▶ [YOUR INSTRUCTIONS]: Write what comes next in the forum thread below about centrifugal force and Ohm's law, starting right after its last sentence. The data that follows the thread is not part of it.

Don't Ever Mention "Centrifugal Force" to Physicists

[anorlunda]

@sophiecentaur , you may be surprised that I agree with you, but only partially. See my Insights article:

Learn Why Ohm’s Law Is Not a Law

Reference: https://www.physicsforums.com/insights/ohms-law-mellow/

 

[waross]

Ohm's Law.
No just a good idea;
It's the law!

 

[waross]

Centrifugal force,
Centripetal force.
Centripedal force. A force that encourages walking.
Nancy "Boots" Sinatra was influenced by this force.

 

[waross]

The best reason to avoid the use of the word "centrifugal" is that use leads to endless futile discussions such as this one.
May I suggest futile?

 

[vanhees71]

One has to understand that the "constitutive laws" we usually learn in the introductory electrodynamics lecture are not fundamental laws but are derived from the fundamental laws in terms of "many-body physics". The best theory we have is, of course, quantum theory, and you can derive the constitutive laws indeed by using quantum-many body theory. For standard household matter (aka electrical engineering purposes) non-relativistic many-body theory will do, and at the ususal linear level what you use is linear-response theory as the most simple approach, i.e., you consider external electromagnetic fields which are much smaller than the intrinsic electromagnetic fields holding the electrons, atomic nuclei/molecules together in your macroscopic piece of matter.

▶ [INFORMATION SUPPLIED]:
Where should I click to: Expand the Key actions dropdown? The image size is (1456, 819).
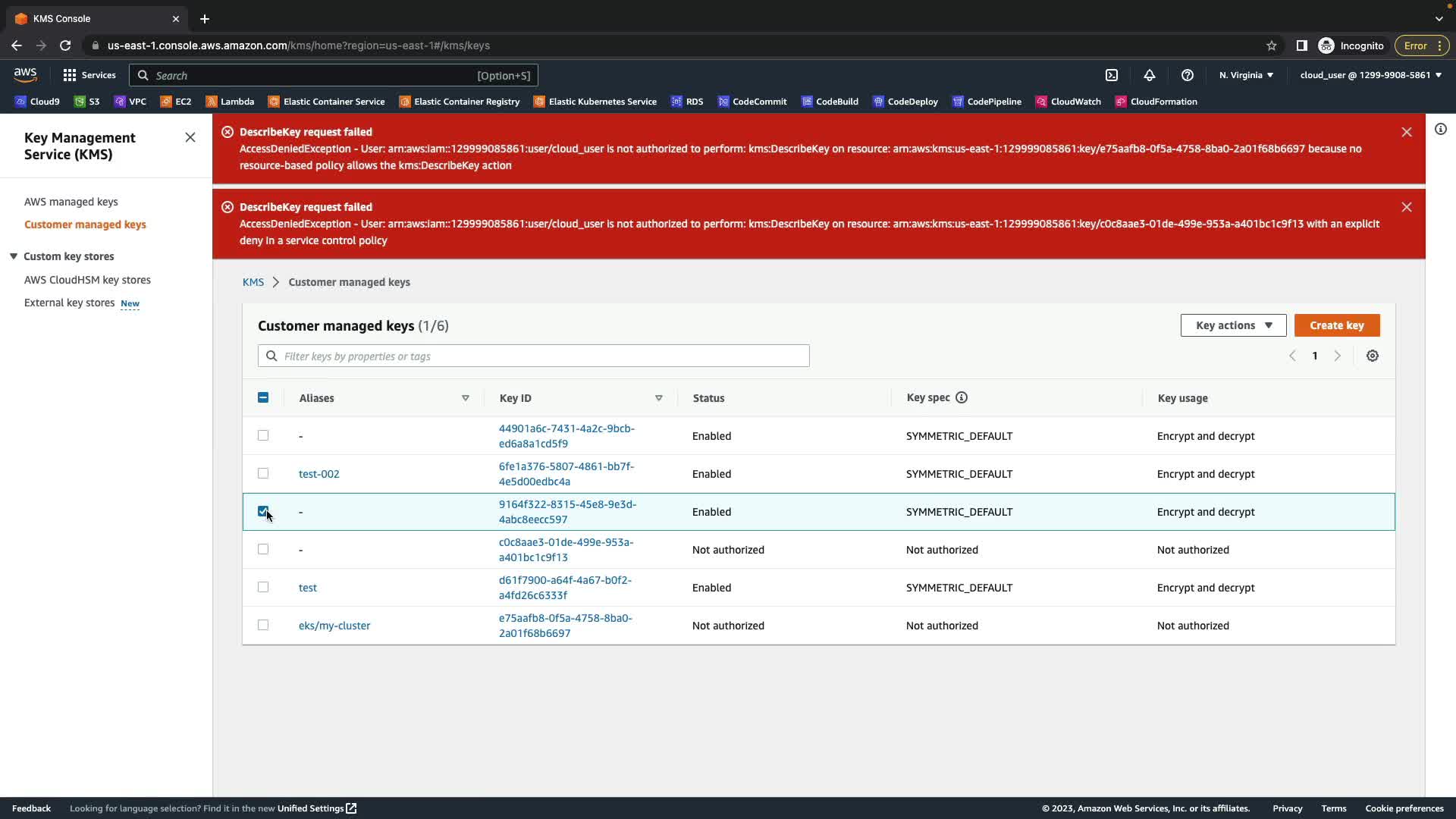pyautogui.click(x=1233, y=325)
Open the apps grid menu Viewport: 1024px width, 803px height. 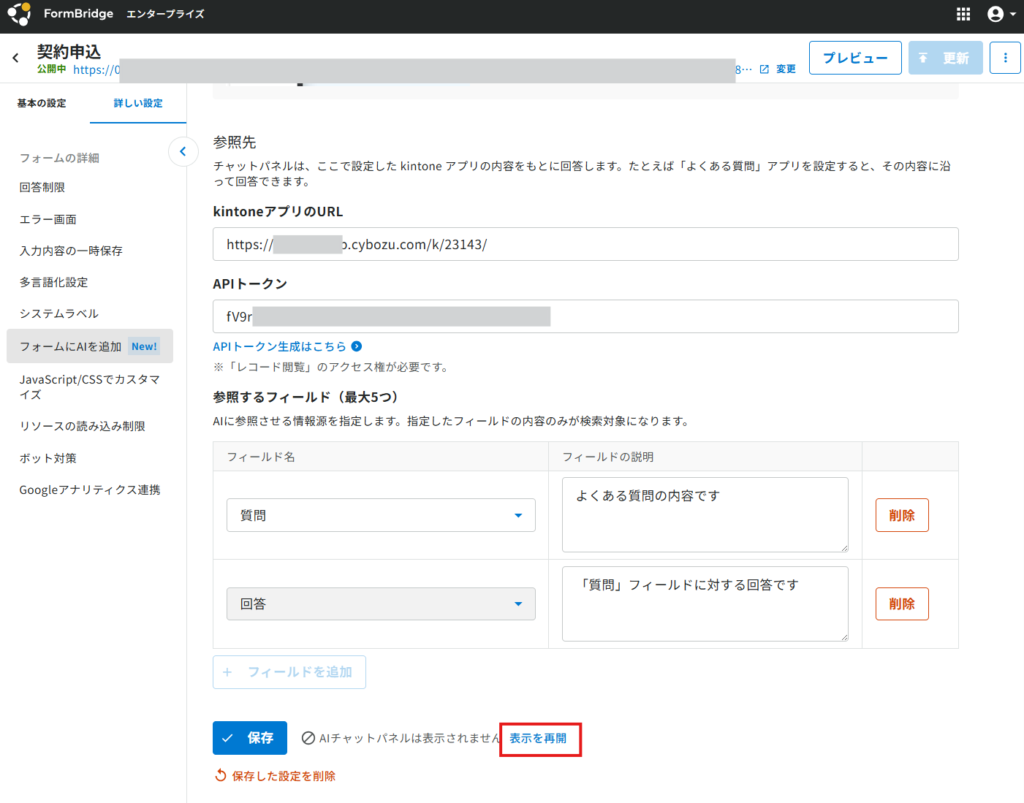[963, 14]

▶ [REPLY TO THE EXERCISE]:
For a piece of metal a simple but not too bad model is the "Jellium Model", i.e., you consider the (conduction) electrons as a gas of negatively charged particles moving in a continuous positive-charge distribution. Astonishingly it's not too bad to even simplify this to treat them as an ideal highly degenerated Fermi gas, and then you can as what happens when I apply an electromagnetic field to the metal. Then you can simplify everything to a magnetostatic or quasistationary approximation, and you'll get out "Ohm's Law",
$$\vec{j}=\sigma \vec{E},$$
where $\sigma$ is a typical transport coefficient, which depends on the material (which kind of metal) and the temperature, i.e., you have an effective macroscopic model, derived from the underlying fundamental microscopic physics. That's what condensed-matter theorists do with great success, and the practical use of such effective models like "Ohm's Law" needs not to be emphasized.

For a very nice presentation of "macroscopic electrodynamics", see Landau&Lifhsitz vol. 8. There they often even use classical models, which are also not too bad. More emphasis on the quantum approach is given in vols. 9 and 10.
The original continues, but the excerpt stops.